▸ **Problem details**
Rewrite everything in the material from the line containing "This screenshot has height=953, width=1812." down to the line containing "redo is located at coordinates (309, 35).", swapping "Locate an element on the screen" for "Find an element on the display" and leaving all else unchanged.

[Entries for locating text and elements]
— START —

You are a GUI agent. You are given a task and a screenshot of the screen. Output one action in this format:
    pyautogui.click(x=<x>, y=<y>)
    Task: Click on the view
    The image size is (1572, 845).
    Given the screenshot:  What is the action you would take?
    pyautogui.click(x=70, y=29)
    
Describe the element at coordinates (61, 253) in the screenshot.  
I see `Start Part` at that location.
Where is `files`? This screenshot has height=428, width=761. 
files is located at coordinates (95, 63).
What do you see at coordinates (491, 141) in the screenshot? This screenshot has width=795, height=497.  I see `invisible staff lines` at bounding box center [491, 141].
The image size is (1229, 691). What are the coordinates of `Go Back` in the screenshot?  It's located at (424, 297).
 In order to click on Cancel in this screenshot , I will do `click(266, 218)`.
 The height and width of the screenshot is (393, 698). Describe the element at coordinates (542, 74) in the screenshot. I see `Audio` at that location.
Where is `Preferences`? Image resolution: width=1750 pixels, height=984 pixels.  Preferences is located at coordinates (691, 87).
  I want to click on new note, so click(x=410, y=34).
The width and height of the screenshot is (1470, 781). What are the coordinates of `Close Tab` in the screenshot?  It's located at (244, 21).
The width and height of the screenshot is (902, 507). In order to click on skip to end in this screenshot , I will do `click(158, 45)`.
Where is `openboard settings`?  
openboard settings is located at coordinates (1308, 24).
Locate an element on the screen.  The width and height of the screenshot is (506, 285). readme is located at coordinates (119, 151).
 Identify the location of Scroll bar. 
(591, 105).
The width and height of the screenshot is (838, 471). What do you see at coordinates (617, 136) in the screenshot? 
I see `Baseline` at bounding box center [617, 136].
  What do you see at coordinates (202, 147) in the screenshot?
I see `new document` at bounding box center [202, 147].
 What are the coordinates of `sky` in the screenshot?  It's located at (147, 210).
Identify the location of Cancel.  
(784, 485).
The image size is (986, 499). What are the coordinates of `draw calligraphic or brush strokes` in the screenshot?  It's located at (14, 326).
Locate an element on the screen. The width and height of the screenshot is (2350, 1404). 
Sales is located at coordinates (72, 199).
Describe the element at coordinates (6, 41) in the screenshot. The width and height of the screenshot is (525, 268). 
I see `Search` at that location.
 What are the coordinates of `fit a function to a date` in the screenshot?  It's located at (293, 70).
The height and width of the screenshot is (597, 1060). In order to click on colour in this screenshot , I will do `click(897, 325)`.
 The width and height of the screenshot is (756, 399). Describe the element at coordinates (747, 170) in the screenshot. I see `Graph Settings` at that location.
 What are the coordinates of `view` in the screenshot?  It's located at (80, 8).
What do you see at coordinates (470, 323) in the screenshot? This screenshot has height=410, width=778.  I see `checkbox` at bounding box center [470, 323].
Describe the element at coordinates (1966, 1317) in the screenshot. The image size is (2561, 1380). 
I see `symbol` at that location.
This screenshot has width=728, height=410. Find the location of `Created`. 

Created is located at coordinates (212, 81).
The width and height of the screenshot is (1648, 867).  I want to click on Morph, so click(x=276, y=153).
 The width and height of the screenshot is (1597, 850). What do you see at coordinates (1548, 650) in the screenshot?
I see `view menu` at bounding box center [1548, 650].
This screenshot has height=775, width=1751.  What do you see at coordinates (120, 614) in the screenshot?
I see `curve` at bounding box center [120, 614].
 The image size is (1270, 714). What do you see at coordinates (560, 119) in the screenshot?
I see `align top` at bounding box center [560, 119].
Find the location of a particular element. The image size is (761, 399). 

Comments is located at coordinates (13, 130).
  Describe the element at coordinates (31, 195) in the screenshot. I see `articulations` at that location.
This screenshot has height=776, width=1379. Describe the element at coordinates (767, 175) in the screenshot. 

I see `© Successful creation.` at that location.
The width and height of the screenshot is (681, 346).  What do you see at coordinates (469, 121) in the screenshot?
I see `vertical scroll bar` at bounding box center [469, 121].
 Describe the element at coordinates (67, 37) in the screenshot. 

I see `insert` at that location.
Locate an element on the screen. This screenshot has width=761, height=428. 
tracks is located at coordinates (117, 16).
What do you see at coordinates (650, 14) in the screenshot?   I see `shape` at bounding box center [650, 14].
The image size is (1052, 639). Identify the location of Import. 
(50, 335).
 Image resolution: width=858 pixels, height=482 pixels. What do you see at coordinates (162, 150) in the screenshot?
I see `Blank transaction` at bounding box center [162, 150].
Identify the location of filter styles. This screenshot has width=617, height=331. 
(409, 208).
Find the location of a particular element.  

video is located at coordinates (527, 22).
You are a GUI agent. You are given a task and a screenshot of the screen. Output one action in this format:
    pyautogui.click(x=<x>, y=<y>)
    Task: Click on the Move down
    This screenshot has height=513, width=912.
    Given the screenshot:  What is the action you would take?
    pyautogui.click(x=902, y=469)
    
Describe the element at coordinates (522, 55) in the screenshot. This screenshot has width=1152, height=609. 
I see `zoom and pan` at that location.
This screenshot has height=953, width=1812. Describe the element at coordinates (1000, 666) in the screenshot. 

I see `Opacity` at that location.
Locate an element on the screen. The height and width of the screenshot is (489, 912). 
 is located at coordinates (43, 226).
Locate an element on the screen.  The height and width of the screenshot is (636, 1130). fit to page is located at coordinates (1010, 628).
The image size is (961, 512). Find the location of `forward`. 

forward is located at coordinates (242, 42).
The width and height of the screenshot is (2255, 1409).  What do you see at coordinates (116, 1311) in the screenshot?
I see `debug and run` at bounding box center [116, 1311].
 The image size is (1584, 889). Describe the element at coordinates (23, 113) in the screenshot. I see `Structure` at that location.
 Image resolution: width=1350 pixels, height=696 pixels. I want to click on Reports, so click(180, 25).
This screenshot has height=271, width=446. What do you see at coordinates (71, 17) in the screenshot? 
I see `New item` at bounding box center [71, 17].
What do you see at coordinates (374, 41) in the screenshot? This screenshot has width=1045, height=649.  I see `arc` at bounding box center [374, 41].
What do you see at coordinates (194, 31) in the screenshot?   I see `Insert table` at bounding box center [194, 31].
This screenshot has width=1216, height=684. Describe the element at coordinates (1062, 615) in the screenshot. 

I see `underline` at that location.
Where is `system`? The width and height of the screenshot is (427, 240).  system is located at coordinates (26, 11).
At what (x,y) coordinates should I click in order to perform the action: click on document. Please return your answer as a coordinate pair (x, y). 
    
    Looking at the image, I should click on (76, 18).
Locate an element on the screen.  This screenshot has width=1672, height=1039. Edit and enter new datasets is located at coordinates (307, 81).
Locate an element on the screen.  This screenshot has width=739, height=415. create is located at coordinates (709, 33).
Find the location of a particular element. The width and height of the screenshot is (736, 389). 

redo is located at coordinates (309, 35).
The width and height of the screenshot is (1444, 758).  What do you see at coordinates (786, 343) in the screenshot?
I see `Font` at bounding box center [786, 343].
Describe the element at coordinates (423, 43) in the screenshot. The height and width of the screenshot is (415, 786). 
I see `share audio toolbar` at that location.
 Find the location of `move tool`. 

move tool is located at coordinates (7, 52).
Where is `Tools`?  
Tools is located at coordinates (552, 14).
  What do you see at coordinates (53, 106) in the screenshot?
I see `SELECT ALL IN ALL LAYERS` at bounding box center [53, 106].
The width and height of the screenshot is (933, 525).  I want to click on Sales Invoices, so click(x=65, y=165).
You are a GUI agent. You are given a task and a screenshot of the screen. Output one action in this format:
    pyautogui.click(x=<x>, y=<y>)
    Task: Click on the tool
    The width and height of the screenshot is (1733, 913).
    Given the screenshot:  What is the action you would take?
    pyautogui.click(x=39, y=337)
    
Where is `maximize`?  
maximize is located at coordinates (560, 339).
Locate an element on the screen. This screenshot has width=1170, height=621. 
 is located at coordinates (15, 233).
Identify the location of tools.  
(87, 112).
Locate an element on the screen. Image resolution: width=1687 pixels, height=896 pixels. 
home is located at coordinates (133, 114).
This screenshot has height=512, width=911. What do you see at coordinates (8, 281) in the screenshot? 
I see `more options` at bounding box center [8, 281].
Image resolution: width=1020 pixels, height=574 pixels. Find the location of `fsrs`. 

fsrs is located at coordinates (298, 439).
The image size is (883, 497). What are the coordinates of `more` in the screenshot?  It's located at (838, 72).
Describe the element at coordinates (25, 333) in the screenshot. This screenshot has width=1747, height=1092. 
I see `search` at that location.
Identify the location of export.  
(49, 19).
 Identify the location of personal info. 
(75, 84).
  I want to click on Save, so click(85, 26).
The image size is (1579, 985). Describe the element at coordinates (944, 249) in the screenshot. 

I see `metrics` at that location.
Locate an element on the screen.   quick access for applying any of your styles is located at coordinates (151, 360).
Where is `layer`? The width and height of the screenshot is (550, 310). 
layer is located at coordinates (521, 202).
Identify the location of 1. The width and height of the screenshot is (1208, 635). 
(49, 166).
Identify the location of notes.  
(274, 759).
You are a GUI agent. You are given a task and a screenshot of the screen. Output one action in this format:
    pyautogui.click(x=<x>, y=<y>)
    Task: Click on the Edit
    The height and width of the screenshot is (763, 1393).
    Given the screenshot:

— END —

▸ **Answer to the problem**
This screenshot has height=953, width=1812. Describe the element at coordinates (1000, 666) in the screenshot. 

I see `Opacity` at that location.
Find an element on the display. The height and width of the screenshot is (489, 912). 
 is located at coordinates (43, 226).
Find an element on the display.  The height and width of the screenshot is (636, 1130). fit to page is located at coordinates (1010, 628).
The image size is (961, 512). Find the location of `forward`. 

forward is located at coordinates (242, 42).
The width and height of the screenshot is (2255, 1409).  What do you see at coordinates (116, 1311) in the screenshot?
I see `debug and run` at bounding box center [116, 1311].
 The image size is (1584, 889). Describe the element at coordinates (23, 113) in the screenshot. I see `Structure` at that location.
 Image resolution: width=1350 pixels, height=696 pixels. I want to click on Reports, so click(180, 25).
This screenshot has height=271, width=446. What do you see at coordinates (71, 17) in the screenshot? 
I see `New item` at bounding box center [71, 17].
What do you see at coordinates (374, 41) in the screenshot? This screenshot has width=1045, height=649.  I see `arc` at bounding box center [374, 41].
What do you see at coordinates (194, 31) in the screenshot?   I see `Insert table` at bounding box center [194, 31].
This screenshot has width=1216, height=684. Describe the element at coordinates (1062, 615) in the screenshot. 

I see `underline` at that location.
Where is `system`? The width and height of the screenshot is (427, 240).  system is located at coordinates (26, 11).
At what (x,y) coordinates should I click in order to perform the action: click on document. Please return your answer as a coordinate pair (x, y). 
    
    Looking at the image, I should click on (76, 18).
Find an element on the display.  This screenshot has width=1672, height=1039. Edit and enter new datasets is located at coordinates (307, 81).
Find an element on the display.  This screenshot has width=739, height=415. create is located at coordinates (709, 33).
Find the location of a particular element. The width and height of the screenshot is (736, 389). 

redo is located at coordinates (309, 35).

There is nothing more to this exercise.